▶ _Exercise instructions_:
Instruction for the entries that follow: retype exactly the lines from the line with "Where should I click to: Click comment" to the line with "Select Drill Down", both included, and omit all others.

(Saved data entries)
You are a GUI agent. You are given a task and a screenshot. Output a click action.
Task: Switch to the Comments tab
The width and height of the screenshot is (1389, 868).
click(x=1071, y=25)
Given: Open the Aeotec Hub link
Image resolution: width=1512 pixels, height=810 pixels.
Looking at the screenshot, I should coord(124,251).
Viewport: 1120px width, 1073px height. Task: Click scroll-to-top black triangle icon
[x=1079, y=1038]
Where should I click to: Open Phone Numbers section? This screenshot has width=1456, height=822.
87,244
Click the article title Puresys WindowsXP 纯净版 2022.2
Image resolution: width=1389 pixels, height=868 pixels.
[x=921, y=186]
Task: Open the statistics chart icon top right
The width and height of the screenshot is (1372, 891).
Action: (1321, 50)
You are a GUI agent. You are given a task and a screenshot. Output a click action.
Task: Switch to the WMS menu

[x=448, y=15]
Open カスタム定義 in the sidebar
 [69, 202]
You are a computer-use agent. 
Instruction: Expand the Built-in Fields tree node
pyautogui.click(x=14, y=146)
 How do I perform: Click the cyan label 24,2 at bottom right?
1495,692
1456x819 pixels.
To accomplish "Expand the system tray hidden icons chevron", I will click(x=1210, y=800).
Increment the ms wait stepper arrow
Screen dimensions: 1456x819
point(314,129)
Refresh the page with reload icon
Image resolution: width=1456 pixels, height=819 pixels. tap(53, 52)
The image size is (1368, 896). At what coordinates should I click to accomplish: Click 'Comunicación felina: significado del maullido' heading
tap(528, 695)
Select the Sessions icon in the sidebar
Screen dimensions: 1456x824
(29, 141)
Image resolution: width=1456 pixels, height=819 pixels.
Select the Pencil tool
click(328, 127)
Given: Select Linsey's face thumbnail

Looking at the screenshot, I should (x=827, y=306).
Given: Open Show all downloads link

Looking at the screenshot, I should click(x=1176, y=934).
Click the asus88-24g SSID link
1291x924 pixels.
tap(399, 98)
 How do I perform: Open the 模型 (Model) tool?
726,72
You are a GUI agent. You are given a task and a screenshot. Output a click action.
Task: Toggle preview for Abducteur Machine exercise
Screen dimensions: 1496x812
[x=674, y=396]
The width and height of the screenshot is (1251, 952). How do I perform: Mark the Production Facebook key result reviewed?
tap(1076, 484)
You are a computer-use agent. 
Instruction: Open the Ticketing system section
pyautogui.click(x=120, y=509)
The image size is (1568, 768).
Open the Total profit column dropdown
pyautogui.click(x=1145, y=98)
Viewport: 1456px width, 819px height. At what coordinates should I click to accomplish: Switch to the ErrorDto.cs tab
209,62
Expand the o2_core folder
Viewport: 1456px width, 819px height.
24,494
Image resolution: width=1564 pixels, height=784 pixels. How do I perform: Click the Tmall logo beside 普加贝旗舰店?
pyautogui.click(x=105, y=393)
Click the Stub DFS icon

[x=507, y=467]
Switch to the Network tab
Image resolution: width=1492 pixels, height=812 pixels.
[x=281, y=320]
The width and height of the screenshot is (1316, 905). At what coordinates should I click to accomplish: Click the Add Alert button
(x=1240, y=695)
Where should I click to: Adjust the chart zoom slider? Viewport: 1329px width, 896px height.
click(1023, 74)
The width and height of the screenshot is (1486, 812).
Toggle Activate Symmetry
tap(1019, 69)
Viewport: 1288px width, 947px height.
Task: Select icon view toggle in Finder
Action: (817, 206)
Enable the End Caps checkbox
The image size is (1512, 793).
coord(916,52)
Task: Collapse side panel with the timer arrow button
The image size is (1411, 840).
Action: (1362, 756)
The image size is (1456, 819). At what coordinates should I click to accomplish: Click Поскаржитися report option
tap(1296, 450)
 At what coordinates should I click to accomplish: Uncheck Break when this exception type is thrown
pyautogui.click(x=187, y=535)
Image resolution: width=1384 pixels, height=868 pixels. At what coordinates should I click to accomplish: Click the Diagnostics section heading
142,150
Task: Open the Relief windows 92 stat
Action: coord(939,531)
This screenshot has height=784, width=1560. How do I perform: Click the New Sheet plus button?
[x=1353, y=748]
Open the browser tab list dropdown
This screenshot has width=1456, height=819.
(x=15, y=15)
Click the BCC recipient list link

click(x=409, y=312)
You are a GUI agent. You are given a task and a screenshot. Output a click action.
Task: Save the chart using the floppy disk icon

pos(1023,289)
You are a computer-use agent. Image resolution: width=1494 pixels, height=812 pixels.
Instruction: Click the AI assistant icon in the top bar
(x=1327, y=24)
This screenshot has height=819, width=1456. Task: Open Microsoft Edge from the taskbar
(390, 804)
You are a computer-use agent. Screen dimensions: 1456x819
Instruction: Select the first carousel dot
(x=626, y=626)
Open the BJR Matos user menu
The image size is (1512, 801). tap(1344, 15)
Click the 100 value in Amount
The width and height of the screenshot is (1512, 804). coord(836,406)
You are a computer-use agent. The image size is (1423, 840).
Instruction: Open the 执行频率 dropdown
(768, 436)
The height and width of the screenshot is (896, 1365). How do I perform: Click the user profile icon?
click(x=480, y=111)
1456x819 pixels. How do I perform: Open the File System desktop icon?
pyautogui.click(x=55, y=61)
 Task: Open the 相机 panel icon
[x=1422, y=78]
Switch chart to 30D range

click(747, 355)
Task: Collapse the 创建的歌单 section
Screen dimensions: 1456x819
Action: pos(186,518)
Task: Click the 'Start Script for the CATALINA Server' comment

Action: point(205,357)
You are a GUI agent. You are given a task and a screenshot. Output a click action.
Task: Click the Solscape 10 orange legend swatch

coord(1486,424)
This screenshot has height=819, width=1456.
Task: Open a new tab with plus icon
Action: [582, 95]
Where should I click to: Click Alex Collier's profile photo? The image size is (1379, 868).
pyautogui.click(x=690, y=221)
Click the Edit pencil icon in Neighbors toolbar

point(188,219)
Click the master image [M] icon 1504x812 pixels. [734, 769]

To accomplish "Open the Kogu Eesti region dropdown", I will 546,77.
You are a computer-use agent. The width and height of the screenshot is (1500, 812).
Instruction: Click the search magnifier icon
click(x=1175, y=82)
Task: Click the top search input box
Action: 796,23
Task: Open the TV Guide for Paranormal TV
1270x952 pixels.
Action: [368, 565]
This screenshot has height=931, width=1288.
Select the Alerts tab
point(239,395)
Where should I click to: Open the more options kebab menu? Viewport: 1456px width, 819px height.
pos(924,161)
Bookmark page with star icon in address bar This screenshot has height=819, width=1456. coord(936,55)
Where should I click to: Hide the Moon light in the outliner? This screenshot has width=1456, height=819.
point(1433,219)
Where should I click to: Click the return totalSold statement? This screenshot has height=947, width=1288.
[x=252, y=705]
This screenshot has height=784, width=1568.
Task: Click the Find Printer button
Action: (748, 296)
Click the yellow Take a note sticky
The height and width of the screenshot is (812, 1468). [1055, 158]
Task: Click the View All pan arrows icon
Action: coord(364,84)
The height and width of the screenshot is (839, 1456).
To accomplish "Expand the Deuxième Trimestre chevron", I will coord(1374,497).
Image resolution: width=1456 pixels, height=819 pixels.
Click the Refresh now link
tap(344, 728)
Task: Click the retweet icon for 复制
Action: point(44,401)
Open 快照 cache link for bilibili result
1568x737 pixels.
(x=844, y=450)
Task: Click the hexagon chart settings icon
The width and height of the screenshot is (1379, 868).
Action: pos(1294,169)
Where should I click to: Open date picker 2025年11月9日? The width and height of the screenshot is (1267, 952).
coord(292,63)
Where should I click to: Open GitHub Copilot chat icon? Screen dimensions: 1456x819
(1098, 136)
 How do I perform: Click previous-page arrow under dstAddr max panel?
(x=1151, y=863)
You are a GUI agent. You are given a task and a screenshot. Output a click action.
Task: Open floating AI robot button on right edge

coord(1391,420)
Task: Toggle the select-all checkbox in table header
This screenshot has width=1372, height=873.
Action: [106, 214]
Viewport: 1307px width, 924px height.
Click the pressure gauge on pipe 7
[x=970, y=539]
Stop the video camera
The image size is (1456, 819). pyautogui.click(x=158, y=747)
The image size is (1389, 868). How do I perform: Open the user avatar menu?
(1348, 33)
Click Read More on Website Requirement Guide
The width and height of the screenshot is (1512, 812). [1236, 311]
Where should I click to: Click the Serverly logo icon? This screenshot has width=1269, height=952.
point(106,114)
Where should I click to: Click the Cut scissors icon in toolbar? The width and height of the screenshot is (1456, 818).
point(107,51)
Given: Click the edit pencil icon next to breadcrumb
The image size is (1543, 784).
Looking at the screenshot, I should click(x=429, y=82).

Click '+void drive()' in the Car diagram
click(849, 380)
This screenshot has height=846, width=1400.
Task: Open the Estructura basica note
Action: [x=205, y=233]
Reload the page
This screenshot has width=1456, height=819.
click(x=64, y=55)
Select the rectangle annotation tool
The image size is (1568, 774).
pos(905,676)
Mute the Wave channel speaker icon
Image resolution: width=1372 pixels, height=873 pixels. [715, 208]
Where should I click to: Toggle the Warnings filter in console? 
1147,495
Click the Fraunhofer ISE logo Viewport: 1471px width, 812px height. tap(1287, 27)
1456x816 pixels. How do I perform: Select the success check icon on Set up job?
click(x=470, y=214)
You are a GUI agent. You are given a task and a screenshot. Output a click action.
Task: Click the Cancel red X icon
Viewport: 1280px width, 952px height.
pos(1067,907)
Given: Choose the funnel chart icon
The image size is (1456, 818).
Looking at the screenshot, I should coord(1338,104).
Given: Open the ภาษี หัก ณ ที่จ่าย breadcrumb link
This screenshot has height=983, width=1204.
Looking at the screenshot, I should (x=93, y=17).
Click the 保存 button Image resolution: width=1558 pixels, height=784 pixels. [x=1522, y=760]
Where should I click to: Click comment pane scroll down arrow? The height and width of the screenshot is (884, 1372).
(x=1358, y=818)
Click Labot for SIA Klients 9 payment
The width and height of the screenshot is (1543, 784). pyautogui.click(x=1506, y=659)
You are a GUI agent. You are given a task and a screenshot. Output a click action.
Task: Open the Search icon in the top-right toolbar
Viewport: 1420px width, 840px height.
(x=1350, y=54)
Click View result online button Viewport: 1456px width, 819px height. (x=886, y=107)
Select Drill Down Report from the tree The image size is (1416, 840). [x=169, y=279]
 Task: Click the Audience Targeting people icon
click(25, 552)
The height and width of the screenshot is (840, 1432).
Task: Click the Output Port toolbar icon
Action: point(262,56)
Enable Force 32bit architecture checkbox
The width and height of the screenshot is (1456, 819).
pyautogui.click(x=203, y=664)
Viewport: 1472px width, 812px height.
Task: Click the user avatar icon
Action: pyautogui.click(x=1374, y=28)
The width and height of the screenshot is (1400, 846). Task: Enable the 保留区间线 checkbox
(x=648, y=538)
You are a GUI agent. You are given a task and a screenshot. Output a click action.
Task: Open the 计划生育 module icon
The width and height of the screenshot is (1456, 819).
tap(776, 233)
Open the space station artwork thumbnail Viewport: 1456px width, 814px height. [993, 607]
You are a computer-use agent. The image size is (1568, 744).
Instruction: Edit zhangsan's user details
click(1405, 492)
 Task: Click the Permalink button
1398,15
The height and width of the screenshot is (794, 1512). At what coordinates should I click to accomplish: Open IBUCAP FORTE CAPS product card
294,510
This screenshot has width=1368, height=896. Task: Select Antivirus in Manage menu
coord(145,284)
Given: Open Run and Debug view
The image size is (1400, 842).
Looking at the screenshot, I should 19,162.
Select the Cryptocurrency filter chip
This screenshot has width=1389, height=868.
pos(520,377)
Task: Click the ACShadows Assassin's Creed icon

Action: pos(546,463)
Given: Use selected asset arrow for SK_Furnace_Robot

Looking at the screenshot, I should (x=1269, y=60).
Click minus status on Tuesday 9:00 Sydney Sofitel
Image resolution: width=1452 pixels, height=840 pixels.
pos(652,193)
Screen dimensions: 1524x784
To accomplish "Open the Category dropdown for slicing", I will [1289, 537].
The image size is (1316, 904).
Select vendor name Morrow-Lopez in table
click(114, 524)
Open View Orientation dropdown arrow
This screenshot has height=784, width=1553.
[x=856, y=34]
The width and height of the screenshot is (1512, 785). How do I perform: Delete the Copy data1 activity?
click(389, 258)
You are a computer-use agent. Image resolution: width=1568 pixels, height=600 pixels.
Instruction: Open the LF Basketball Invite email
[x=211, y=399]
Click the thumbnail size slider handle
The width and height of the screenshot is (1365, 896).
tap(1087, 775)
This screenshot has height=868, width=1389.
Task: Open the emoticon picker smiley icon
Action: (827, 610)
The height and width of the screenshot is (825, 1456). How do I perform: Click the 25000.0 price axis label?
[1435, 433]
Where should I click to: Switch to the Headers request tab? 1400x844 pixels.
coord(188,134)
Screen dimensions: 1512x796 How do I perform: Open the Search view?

▶ _Reply to the exercise_:
Where should I click to: Click comment pane scroll down arrow? The height and width of the screenshot is (884, 1372).
(x=1358, y=818)
Click Labot for SIA Klients 9 payment
The width and height of the screenshot is (1543, 784). pyautogui.click(x=1506, y=659)
You are a GUI agent. You are given a task and a screenshot. Output a click action.
Task: Open the Search icon in the top-right toolbar
Viewport: 1420px width, 840px height.
(x=1350, y=54)
Click View result online button Viewport: 1456px width, 819px height. (x=886, y=107)
Select Drill Down Report from the tree The image size is (1416, 840). [x=169, y=279]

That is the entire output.